Truth matters. Especially when a nation is at war.

Too often, however, the truth is the first casualty. Americans have seen this before. They are seeing it again.

I know this landscape. From inside the national security establishment, I watched from the Pentagon the months leading up to the March 2003 invasion of Iraq. A narrative hardened — Saddam Hussein possessed weapons of mass destruction and posed an urgent, immediate threat. That narrative was false. The war it justified cost 4,418 American lives, another 31,994 wounded and trillions of dollars, and reshaped U.S. foreign policy for a generation.

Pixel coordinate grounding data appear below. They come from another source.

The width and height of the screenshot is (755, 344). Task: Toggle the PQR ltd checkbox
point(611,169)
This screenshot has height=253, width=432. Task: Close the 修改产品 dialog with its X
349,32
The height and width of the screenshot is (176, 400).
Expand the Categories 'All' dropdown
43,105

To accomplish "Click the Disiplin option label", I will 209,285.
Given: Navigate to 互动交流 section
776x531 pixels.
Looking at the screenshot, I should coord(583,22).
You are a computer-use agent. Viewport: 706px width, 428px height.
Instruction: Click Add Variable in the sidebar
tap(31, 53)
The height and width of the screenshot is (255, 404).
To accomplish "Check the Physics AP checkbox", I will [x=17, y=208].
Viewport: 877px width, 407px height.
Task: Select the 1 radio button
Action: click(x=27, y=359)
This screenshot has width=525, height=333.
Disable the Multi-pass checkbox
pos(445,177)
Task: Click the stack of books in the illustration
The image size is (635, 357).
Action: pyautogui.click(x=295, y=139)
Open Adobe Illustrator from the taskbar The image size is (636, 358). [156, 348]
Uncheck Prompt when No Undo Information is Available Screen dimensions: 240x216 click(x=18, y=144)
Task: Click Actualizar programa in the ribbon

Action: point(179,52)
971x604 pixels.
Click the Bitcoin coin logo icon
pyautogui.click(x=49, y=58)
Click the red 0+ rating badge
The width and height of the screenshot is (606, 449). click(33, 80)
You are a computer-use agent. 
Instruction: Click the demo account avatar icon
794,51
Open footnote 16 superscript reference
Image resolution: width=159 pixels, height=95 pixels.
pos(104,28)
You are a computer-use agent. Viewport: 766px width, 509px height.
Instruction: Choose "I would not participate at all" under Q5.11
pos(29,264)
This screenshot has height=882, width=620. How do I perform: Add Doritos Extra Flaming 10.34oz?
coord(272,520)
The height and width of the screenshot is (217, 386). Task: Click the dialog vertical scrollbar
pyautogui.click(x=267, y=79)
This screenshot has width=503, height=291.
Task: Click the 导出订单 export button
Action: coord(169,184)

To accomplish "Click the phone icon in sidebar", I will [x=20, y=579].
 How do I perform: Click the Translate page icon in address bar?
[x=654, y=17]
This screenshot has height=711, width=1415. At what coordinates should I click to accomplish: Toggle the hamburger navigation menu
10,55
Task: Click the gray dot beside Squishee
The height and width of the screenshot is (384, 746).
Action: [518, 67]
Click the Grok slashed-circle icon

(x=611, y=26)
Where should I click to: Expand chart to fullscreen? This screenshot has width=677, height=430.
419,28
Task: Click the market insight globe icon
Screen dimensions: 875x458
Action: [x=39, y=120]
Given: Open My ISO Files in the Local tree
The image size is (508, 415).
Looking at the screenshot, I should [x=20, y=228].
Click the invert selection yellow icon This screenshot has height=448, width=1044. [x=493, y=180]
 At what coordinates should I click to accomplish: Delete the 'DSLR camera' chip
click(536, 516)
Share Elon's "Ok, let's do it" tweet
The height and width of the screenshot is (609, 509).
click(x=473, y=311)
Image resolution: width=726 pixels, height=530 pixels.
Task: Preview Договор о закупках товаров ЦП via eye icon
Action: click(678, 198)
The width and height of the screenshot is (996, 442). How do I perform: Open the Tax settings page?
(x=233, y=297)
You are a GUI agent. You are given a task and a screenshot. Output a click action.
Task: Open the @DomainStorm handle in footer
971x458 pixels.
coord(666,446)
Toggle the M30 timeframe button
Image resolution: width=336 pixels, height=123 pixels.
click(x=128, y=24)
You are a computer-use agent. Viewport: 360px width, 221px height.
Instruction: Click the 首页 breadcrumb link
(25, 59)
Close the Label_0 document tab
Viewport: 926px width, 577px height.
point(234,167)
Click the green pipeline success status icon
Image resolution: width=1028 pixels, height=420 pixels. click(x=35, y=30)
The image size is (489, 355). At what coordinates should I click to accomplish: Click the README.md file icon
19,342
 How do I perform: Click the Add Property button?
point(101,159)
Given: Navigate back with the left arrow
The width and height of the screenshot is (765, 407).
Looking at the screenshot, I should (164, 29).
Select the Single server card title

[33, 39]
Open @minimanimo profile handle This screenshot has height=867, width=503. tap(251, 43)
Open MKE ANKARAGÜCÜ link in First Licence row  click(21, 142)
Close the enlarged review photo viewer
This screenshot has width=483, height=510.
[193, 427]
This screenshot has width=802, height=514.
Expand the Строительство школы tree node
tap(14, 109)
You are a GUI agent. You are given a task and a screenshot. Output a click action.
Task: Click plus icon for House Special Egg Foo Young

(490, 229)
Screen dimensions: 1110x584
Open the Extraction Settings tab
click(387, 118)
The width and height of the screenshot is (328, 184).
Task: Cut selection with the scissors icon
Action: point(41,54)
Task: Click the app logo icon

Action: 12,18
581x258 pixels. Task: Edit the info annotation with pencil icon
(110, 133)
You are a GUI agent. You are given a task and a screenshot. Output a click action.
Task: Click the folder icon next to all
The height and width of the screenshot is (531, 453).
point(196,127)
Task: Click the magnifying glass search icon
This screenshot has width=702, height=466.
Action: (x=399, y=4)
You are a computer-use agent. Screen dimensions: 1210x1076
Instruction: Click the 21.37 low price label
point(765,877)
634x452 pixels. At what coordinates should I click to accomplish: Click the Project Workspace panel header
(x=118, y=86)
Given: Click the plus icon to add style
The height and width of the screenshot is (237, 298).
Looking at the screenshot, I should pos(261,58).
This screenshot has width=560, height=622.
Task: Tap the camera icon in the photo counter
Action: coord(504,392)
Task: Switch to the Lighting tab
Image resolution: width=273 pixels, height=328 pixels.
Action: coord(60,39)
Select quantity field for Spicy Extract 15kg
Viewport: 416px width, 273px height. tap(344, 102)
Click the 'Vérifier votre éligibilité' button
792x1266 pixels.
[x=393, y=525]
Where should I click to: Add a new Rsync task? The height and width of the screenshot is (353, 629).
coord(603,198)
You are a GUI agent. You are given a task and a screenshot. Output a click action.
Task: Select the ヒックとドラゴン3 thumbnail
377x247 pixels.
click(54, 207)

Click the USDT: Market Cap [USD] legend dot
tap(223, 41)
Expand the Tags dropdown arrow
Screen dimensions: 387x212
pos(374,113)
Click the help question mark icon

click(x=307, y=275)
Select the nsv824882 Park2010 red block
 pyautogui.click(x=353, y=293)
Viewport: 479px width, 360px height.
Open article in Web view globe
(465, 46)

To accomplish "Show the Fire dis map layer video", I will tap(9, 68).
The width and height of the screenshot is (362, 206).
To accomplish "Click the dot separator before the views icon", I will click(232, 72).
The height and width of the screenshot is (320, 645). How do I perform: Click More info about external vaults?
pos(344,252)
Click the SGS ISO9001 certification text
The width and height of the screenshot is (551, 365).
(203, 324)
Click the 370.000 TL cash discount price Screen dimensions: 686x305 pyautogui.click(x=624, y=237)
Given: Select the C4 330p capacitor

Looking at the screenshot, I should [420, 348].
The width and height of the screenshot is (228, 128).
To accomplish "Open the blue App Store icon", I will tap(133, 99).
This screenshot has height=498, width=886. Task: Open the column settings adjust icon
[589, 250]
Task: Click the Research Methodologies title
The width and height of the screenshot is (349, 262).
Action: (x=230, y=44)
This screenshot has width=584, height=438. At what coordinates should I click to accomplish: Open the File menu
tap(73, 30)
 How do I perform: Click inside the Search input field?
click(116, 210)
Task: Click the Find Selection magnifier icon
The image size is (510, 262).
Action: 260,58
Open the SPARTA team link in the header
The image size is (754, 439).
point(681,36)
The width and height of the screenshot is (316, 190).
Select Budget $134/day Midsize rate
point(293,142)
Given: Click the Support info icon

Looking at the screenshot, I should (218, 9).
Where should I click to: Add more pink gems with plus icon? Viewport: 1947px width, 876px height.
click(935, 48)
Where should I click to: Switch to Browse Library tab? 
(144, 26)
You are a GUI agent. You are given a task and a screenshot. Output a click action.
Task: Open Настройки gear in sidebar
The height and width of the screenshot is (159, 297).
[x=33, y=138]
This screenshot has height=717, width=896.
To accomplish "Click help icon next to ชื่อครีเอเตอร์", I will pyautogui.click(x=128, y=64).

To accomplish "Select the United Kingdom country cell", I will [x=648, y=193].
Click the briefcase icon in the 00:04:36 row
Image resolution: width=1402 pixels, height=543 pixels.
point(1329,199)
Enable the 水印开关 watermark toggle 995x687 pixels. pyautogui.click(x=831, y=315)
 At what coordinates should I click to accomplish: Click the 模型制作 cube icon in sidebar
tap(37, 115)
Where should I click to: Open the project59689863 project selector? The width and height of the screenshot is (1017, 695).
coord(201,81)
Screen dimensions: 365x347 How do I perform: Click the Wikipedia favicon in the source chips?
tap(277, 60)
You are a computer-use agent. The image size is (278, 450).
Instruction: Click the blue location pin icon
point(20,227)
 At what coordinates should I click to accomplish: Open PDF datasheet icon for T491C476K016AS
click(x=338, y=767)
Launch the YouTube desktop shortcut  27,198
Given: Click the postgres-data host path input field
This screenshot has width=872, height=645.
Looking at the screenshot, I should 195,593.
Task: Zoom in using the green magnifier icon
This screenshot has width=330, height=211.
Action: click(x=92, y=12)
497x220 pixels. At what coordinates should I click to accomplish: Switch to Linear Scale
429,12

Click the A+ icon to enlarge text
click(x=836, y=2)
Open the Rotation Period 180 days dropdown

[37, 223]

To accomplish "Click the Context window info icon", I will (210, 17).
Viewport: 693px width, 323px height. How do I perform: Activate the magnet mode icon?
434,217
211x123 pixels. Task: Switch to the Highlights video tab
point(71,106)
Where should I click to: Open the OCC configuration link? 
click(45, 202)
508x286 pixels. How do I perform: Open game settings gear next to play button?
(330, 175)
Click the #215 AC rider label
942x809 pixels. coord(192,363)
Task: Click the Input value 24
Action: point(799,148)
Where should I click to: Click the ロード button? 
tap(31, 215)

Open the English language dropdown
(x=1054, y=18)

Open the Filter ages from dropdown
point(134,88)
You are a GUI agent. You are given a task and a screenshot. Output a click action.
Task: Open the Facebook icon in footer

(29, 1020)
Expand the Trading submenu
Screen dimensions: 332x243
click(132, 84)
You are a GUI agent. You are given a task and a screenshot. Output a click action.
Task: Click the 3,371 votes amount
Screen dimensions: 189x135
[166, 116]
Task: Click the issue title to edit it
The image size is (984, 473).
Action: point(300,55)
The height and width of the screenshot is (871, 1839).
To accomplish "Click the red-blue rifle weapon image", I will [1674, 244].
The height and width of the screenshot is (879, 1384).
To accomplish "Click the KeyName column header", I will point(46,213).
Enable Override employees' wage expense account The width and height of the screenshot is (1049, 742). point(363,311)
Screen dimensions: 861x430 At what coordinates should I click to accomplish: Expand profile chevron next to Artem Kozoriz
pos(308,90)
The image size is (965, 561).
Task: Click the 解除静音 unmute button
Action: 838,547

That is not ancient history. That is institutional memory the United States is obligated to apply.

Let me be clear: Iran is not an innocent actor. For decades, Tehran has functioned as the world’s leading state sponsor of terrorism, funding Hezbollah, Hamas, and the Houthis. I saw firsthand in Iraq how Iranian-backed forces killed hundreds of American service members. The regime is dangerous. I argued as much in Fox News Digital after Israel’s June 2025 strikes on Natanz, Fordow, and Isfahan.

Recognizing a threat is not the same as justifying a war.

That is where the question of truth becomes central.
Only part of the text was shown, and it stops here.